Inductive Domain Transfer In Misspecified Simulation-Based Inference
Ortal Senouf, Antoine Wehenkel, Cédric Vincent-Cuaz, Emmanuel Abbé, Pascal Frossard
TL;DR
This paper tackles misspecified simulation-based inference by moving from RoPE's transductive domain transfer to FRISBI, a fully inductive and amortized framework. FRISBI jointly trains a mini-batch OT-based alignment with a supervised calibration objective and then amortizes the resulting OT-induced posterior using a conditional normalizing flow, enabling test-time inference without access to simulations. Across synthetic and real benchmarks, including complex medical biomarker estimation, FRISBI matches or surpasses RoPE and standard SBI methods in both accuracy (LPP) and calibration (ACAUC), while offering superior scalability and applicability in misspecified environments. The approach improves robustness to limited calibration data and label noise, highlighting its practical impact for scalable, reliable SBI in real-world, imperfect models.
Abstract
Simulation-based inference (SBI) is a statistical inference approach for estimating latent parameters of a physical system when the likelihood is intractable but simulations are available. In practice, SBI is often hindered by model misspecification--the mismatch between simulated and real-world observations caused by inherent modeling simplifications.
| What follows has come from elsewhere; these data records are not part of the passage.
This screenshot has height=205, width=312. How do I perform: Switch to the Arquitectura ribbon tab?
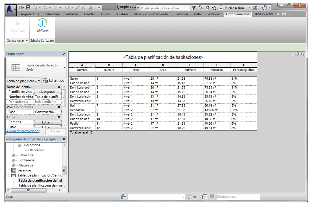30,14
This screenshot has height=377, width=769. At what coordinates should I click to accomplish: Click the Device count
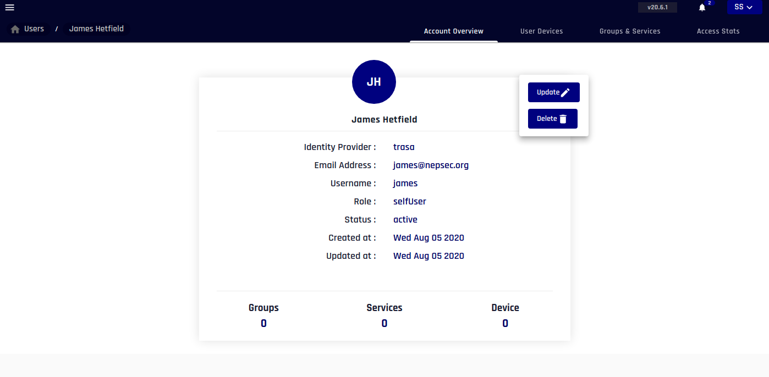click(x=505, y=324)
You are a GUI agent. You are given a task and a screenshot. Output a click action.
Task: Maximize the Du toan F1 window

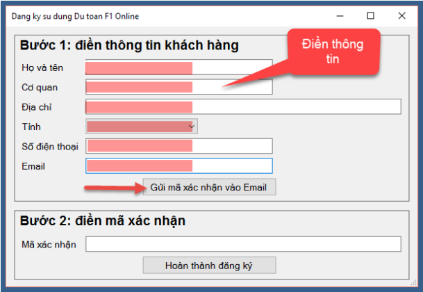point(370,15)
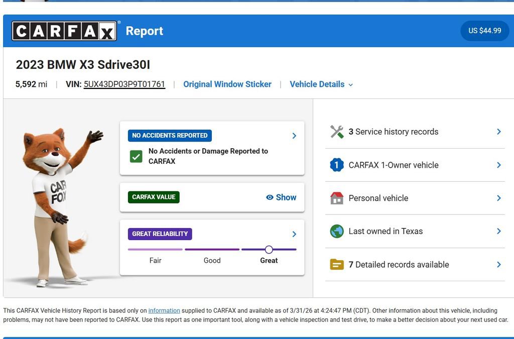Click the reliability slider handle at Great
The height and width of the screenshot is (339, 514).
tap(269, 249)
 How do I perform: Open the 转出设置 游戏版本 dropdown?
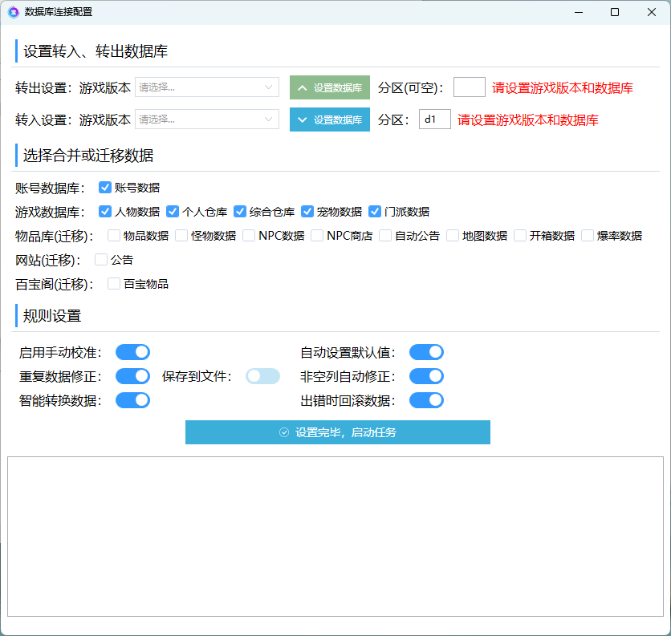[206, 87]
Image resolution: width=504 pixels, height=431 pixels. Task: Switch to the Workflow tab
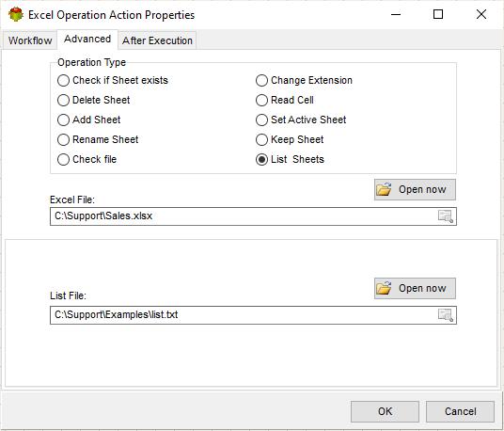pos(30,40)
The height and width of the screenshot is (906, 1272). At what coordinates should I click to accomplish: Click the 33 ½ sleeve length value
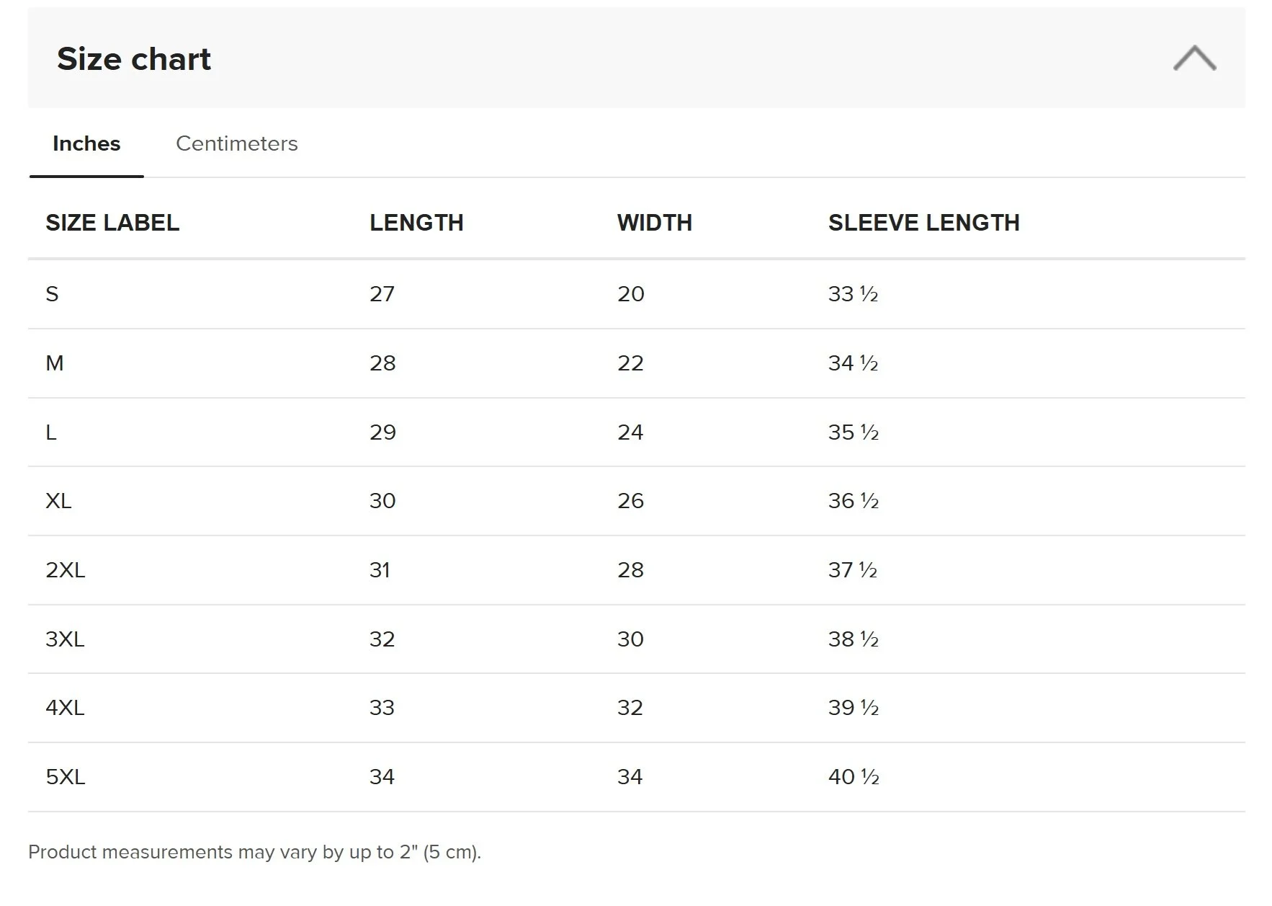coord(853,294)
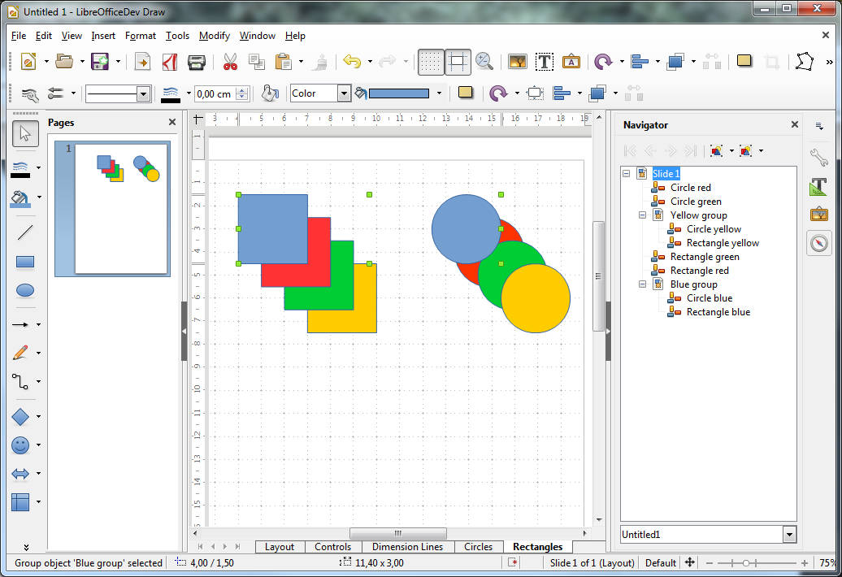Click the blue fill color swatch
Image resolution: width=842 pixels, height=577 pixels.
[x=399, y=93]
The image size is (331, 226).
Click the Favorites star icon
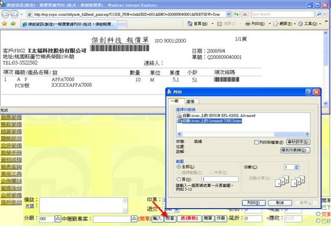tap(5, 24)
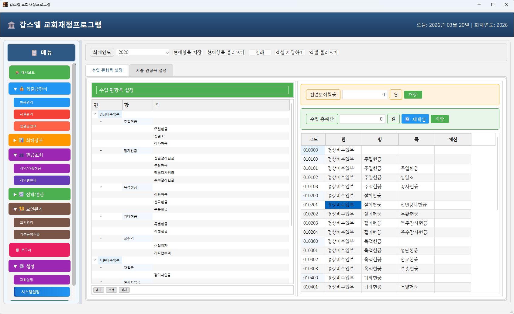Click the chart icon beside 회계장부
The image size is (514, 314).
[x=22, y=140]
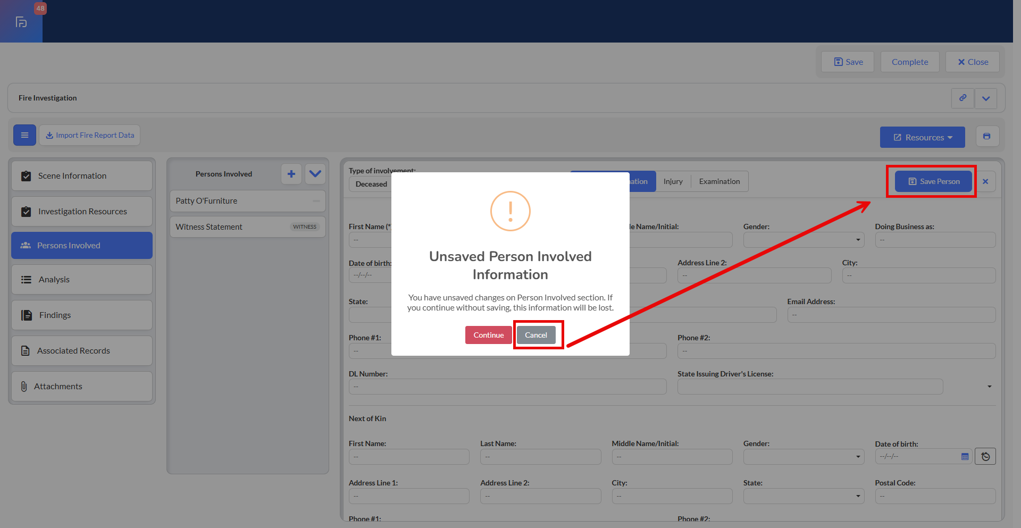Open the Scene Information section
This screenshot has height=528, width=1021.
pos(82,176)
RoPE, a recent SBI approach, addresses this challenge through a two-stage domain transfer process that combines semi-supervised calibration with optimal transport (OT)-based distribution alignment. However, RoPE operates in a fully transductive setting, requiring access to a batch of test samples at inference time, which limits scalability and generalization. We propose here a fully inductive and amortized SBI framework that integrates calibration and distributional alignment into a single, end-to-end trainable model. Our method leverages mini-batch OT with a closed-form coupling to align real and simulated observations that correspond to the same latent parameters, using both paired calibration data and unpaired samples. A conditional normalizing flow is then trained to approximate the OT-induced posterior, enabling efficient inference without simulation access at test time. Across a range of synthetic and real-world benchmarks--including complex medical biomarker estimation--our approach matches or surpasses the performance of RoPE, as well as other standard SBI and non-SBI estimators, while offering improved scalability and applicability in challenging, misspecified environments.